As described above, according to the present invention, the optimal correction point is determined using fuzzy theory based on various displacement factors including at least either the curvature or the distance between inflection points, so that unnecessary correction points are reduced. Can be done. Therefore, the determination of the correction point is made more appropriate, and the correction time can be reduced.

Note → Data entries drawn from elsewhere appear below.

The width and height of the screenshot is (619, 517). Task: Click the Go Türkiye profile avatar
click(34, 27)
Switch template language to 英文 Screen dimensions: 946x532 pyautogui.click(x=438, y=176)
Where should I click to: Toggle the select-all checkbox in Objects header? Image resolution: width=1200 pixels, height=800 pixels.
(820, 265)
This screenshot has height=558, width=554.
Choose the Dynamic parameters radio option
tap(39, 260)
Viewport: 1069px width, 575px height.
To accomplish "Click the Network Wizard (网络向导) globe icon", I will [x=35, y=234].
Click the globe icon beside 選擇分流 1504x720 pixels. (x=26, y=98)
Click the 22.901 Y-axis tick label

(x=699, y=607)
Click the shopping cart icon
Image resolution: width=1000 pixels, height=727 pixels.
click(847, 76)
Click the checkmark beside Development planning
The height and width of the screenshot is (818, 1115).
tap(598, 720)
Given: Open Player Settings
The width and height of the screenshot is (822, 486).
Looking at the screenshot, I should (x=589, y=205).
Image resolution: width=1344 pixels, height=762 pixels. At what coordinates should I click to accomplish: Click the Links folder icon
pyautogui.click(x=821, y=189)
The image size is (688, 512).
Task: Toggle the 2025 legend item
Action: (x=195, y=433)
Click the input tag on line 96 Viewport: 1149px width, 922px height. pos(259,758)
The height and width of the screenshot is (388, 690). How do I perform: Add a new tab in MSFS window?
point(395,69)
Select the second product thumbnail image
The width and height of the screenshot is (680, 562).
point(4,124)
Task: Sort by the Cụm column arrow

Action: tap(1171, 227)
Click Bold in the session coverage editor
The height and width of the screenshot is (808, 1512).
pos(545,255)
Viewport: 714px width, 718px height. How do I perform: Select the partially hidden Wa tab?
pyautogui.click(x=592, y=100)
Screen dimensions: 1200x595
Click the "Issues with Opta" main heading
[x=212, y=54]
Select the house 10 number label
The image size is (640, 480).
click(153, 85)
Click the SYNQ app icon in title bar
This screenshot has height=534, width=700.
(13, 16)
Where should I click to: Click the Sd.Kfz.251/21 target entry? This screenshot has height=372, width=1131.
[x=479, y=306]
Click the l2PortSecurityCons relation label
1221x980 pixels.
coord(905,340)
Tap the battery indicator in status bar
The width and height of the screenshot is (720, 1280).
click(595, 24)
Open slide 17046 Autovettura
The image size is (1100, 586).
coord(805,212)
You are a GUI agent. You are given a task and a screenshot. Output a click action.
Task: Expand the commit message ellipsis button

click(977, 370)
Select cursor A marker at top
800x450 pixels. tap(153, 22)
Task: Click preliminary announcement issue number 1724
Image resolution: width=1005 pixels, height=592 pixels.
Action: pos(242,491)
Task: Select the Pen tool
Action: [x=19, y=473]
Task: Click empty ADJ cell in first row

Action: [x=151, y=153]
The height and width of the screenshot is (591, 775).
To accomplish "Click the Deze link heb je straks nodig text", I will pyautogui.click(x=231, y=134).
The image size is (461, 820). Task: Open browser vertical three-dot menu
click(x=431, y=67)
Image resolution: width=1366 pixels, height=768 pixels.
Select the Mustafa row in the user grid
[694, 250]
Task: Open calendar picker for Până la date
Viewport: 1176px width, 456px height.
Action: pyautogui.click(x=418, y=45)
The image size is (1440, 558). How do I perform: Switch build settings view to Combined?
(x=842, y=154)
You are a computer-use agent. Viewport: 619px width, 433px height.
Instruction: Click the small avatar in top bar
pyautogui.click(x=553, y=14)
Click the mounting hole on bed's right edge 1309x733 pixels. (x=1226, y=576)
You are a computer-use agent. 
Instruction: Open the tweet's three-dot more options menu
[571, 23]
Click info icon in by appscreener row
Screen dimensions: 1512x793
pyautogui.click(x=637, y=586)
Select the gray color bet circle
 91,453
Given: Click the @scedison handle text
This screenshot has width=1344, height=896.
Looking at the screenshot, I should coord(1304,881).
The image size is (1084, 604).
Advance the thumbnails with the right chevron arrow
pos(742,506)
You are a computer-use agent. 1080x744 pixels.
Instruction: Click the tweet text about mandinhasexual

[Brief description of the drawings]

1 to 6 are views showing an embodiment of an automatic straightening device for a long object according to the present invention. FIG. 1 is a schematic diagram of a control circuit thereof, and FIG. 2 is an operation of the automatic straightening device for a long object. Figure showing the 3a
FIGS. 3b and 3c show membership functions used in fuzzy theory, FIGS. 4a and 4b show membership functions for finding optimal correction points, FIG.
6 (a) and 6 (b) are explanatory diagrams used for determining the correction amount, FIGS. 6a and 6b are diagrams showing a work shape which produces the effect of reducing the correction point, and FIG. FIG. 8 is an external view of an automatic straightening device for a long object, FIG. 8 is an explanatory diagram showing a method for determining an optimum straightening point and a straightening amount of a conventional automatic straightening device for a long object, FIG. 9 is a schematic diagram showing a three-point hydraulic press, FIG. 10 is an explanatory view showing a conventional correction point determining method, and FIG. 11 is an explanatory view showing a curvature of a work and a distance between inflection points. 1: straightness measuring device, 3: transport roller, 4: work, 5:
Positioning roller, 6: rollover table, 7: 3-point hydraulic press,
8: conveying roller, 11: control device, 12: arithmetic device, 13: inference device.

Claims (2)

(57) [Claims] 1. A three-point hydraulic press for correcting the bending of a long metal object, a conveying roller for moving the long metal object, a control device for controlling operations of the hydraulic press and the conveying roller, A measuring instrument for measuring the shape of the long metal object for each measuring point, including at least either the curvature or the distance between inflection points at each measuring point of the long metal object based on the shape data from the measuring instrument. An arithmetic device for calculating various displacement factors, and an inference device for determining a position of an optimal correction point of the long metal object using fuzzy logic based on various displacement factors from the arithmetic device. Automatic straightening device for long objects. 2. An arithmetic unit simulates the shape of the metal long object corrected for the optimum correction point determined by the inference unit and determines a predetermined correction amount. When the simulation shape falls within an allowable range, the arithmetic unit determines the predetermined correction amount. 2. The apparatus for automatically correcting a long object according to claim 1, wherein the optimum correction point is output to a control device so as to correct the predetermined amount by a predetermined amount.